**Work item**
Every entry should be returned unchanged, with the pictures omitted.
▶
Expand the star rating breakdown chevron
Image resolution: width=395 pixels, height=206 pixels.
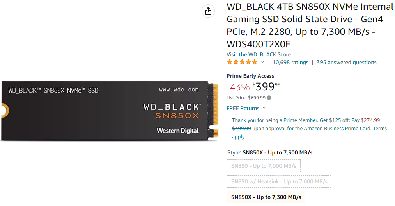coord(262,62)
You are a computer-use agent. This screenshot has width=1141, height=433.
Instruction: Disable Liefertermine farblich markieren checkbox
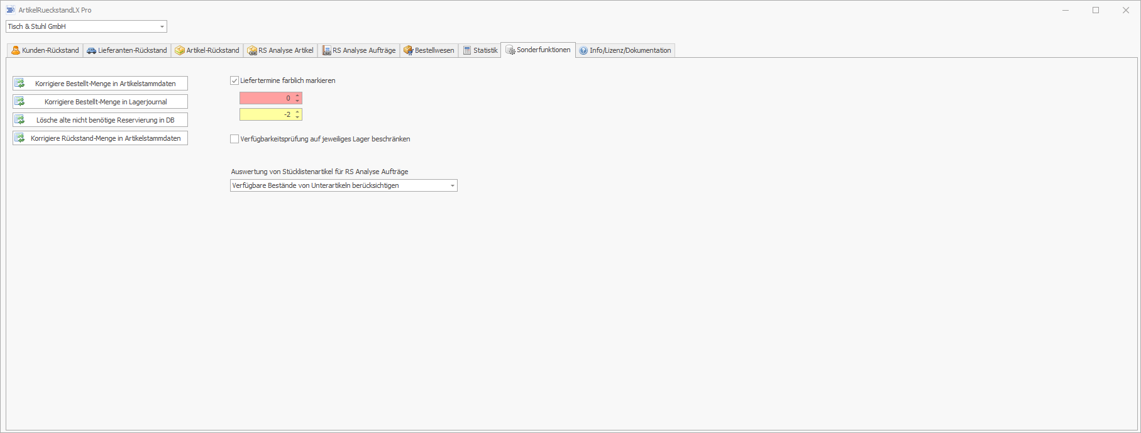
◀
**Exercise solution**
Expand the star rating breakdown chevron
Image resolution: width=395 pixels, height=206 pixels.
coord(262,62)
You are a computer-use agent. This screenshot has width=1141, height=433.
Instruction: Disable Liefertermine farblich markieren checkbox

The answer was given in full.